[Saved entries]
..............................

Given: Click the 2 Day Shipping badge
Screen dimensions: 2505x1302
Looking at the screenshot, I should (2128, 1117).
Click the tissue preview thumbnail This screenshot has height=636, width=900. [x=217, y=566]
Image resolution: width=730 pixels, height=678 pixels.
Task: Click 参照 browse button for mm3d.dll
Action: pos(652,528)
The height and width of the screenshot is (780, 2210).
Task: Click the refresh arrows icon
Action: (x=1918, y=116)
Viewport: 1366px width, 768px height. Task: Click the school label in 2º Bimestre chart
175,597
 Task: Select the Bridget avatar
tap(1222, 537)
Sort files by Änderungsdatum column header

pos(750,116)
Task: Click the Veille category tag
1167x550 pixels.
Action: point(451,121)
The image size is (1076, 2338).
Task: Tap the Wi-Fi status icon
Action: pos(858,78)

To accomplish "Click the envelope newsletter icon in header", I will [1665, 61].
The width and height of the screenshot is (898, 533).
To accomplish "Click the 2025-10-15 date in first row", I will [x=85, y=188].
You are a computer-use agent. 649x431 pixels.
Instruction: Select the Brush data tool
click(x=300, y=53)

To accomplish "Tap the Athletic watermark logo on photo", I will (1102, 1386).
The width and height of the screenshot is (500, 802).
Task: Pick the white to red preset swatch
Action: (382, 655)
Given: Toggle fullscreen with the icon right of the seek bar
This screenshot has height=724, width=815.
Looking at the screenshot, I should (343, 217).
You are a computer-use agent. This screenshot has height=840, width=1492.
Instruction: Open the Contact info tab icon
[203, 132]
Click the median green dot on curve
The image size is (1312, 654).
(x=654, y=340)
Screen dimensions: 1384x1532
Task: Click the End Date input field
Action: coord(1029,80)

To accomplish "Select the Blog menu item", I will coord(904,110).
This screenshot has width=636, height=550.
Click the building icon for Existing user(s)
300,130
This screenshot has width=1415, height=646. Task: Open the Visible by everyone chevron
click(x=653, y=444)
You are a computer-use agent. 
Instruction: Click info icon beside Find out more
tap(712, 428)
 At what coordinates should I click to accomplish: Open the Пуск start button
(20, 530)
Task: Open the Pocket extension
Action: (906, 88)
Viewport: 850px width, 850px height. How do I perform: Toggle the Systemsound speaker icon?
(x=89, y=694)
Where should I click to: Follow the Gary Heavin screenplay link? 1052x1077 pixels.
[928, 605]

..............................

Action item ->
Which lines of the entries above contain the string "Given"? Copy each one.

Answer for this exercise ->
Given: Click the 2 Day Shipping badge
Given: Toggle fullscreen with the icon right of the seek bar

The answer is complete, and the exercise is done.